Laza NOMENJANAHARY, pasteur de l’Eglise Evangélique Luthérienne de France, est chargé des paroisses « La Résurrection » (Paris 15ème) et « Saint-Luc de Vanves » ainsi que de l’aumônerie à l’Hôpital Sainte-Anne, Paris.
Dans l’exercice de notre ministère pastoral, nous sommes souvent confrontés à des situations où ce n’est pas la règle commune de l’Église qui peut nous aider à trouver la juste décision ou attitude à prendre. Sollicitée dans sa liberté, notre conscience nous dicte alors un choix, qui pourrait, de l’extérieur, apparaître en contradiction avec les usages et les réponses convenues et ordinaires.
Je voudrais en témoigner, comme vous me l’avez demandé, dans le cadre particulier de l’aumônerie de l’Hôpital psychiatrique et neurochirurgical Sainte-Anne (Paris 14ème). Vous savez, ou vous imaginez sans peine, que la population que nous y rencontrons n’est pas celle de nos communautés paroissiales. Les malades, qui ne sont pas forcément protestants, se font toujours une représentation du pasteur qui correspond à l’image classique du prêtre. Beaucoup, donc, réclame du pasteur ce qu’ils devraient, en fait, attendre d’un prêtre.
Mais leur fragilité ou leur limite les empêche de distinguer une quelconque différence dans la pratique du ministère, prêtre ou pasteur, et nous apparaissons ainsi comme les représentants du religieux. Et plus largement, par ceux qui ont un enracinement catholique, avec ou sans connivences précises, nous apparaissons comme les figures traditionnelles de Église romaine et des rites qu’elle accomplit.
Ma conscience se trouve par conséquent devant ce choix : dois-je expliciter la différence et refuser le secours de la religion à la personne qui l’espère, ou bien consentir à jouer le rôle attendu et pratiquer ce qui n’est pas de ma tradition, piété ou théologie ? La plupart du temps, je choisis d’obtempérer à l’attente du malade, car il serait inutile et sans fruit de s’opposer sous le prétexte d’une identité protestante.

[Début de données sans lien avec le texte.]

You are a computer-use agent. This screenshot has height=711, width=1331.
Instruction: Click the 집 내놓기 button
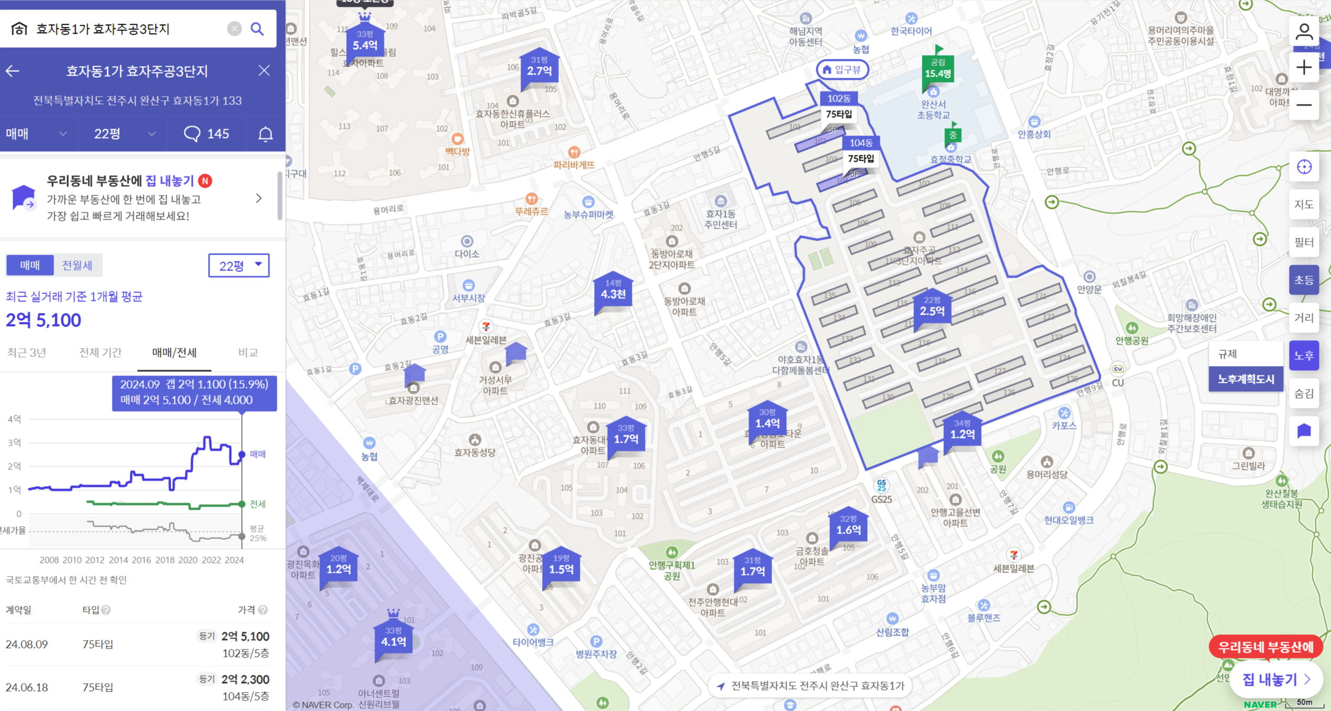pos(1276,679)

Il m’arrive donc d’écouter une confession et de donner l’absolution - il est vrai cependant que cela se vit aussi dans le luthéranisme et que je ne trompe personne sur cette réalité puisque je fais usage des formules de Église luthérienne -. Mais le patient-croyant qui reçoit cette absolution ne perçoit pas (ou ne veut pas percevoir) qu’il n’était pas en présence d’un prêtre catholique. Pour lui, son attente a été entendue et comblée et c’est ce qui lui semble le plus important.

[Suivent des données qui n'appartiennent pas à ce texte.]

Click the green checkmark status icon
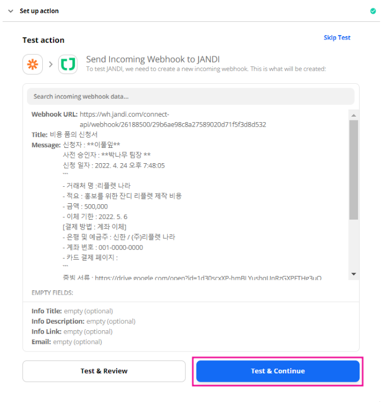Image resolution: width=381 pixels, height=402 pixels. coord(373,11)
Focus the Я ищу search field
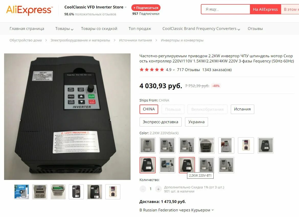Screen dimensions: 299x217 coord(225,9)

Souvent aussi, il me faut prier avec les mots du « je vous salue Marie », dans lesquels, vous vous en doutez, je ne peux pas me retrouver. Pour moi, donc, en conscience, je ne prie pas cette prière, mais j’accompagne celui ou celle qui la prie. Intérieurement, - et sans jugement -, je m’associe à la démarche en priant autrement et ne conteste pas ouvertement la prière récitée pas la personne catholique.
Ce sont deux simples exemples, qui révèlent à mon sens, la priorité de l’enjeu : être présent chrétiennement à (devant) la souffrance et à la prière de l’autre, et garder la liberté d’appréciation de la conscience. Ce faisant, ma conscience, précisément, ne renie en rien l’appartenance à un protestantisme de conviction. Ni l’exercice de mon ministère - pasteur luthérien - ni mon être personnel, avec ses convictions et son désir d’y demeurer fidèle, n’en sont bouleversés. C’est une façon de décliner la parole de l’Apôtre Paul qui disait vouloir se faire tout à tous, sans renoncer à quoi que ce soit du message qu’il devait transmettre, amis en l’adaptant à ceux vers qui il le destinait.

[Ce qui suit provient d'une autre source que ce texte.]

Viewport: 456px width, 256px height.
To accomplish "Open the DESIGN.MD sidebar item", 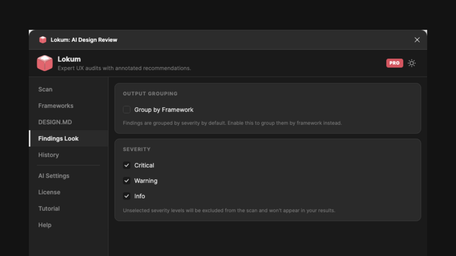I will [55, 122].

Rien, en tout cas, en pareilles circonstances d’aumônerie, ne devrait être l’application d’un règlement ou d’une discipline. Il faut faire se rencontrer et la conscience libre et paisible du pasteur et la situation spirituelle de chacun des malades. Il me semble même que c’est une façon de faire, bien conforme à l’esprit du protestantisme.